Cis-Compound Mutations are Prevalent in Triple Negative Breast Cancer and Can Drive Tumor Progression

About 16% of breast cancers fall into a clinically aggressive category designated triple negative (TNBC) due to a lack of ERBB2, estrogen receptor and progesterone receptor expression1-3. The mutational spectrum of TNBC has been characterized as part of The Cancer Genome Atlas (TCGA)4; however, snapshots of primary tumors cannot reveal the mechanisms by which TNBCs progress and spread.

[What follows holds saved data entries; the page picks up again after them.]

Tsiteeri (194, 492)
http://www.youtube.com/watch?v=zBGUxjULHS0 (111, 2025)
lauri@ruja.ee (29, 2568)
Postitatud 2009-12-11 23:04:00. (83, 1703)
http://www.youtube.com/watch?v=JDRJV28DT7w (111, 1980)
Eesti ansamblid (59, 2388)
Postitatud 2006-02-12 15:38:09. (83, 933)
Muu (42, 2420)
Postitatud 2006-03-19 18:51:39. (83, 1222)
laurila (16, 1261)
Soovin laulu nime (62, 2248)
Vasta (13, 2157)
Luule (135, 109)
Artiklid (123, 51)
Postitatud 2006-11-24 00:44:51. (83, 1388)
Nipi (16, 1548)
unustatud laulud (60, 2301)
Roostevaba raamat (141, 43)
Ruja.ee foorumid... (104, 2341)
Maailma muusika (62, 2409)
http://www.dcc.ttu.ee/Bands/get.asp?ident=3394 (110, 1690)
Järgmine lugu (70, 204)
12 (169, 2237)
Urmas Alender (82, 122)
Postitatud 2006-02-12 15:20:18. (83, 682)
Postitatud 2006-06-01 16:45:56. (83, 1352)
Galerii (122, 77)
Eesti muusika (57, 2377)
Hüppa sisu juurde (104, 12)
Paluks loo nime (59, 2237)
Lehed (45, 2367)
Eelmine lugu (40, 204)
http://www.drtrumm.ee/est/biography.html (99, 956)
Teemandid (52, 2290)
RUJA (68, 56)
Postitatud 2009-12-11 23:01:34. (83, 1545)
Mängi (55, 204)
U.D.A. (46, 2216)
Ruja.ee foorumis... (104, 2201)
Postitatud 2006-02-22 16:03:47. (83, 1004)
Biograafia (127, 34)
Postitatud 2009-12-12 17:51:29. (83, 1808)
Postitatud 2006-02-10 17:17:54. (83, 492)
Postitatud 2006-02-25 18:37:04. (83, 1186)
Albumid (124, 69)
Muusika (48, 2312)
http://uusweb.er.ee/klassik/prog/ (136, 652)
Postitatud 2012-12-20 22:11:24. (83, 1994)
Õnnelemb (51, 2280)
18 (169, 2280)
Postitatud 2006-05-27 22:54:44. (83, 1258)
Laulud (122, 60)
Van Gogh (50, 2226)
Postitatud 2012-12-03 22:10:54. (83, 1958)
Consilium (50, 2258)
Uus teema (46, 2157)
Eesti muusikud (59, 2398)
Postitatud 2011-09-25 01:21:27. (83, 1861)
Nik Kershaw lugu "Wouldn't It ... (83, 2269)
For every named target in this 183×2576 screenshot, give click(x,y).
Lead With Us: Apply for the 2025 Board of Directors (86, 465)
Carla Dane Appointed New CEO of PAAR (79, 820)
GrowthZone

To address this limitation we initiated the Intensive Trial of OMics in Cancer (ITOMIC)-001, in which patients with metastatic TNBC undergo multiple biopsies over space and time5. Whole exome sequencing (WES) of 67 samples from 11 patients identified 426 genes containing multiple distinct single nucleotide variants (SNVs) within the same sample, instances we term Multiple SNVs affecting the Same Gene and Sample (MSSGS). We find that >90% of MSSGS result from cis-compound mutations (in which both SNVs affect the same allele), that MSSGS comprised of SNVs affecting adjacent nucleotides arise from single mutational events, and that most other MSSGS result from the sequential acquisition of SNVs. Some MSSGS drive cancer progression, as exemplified by a TNBC driven by FGFR2(S252W;Y375C). MSSGS are more prevalent in TNBC than other breast cancer subtypes and occur at higher-than-expected frequencies across TNBC samples within TCGA. MSSGS may denote genes that play as yet unrecognized roles in cancer progression.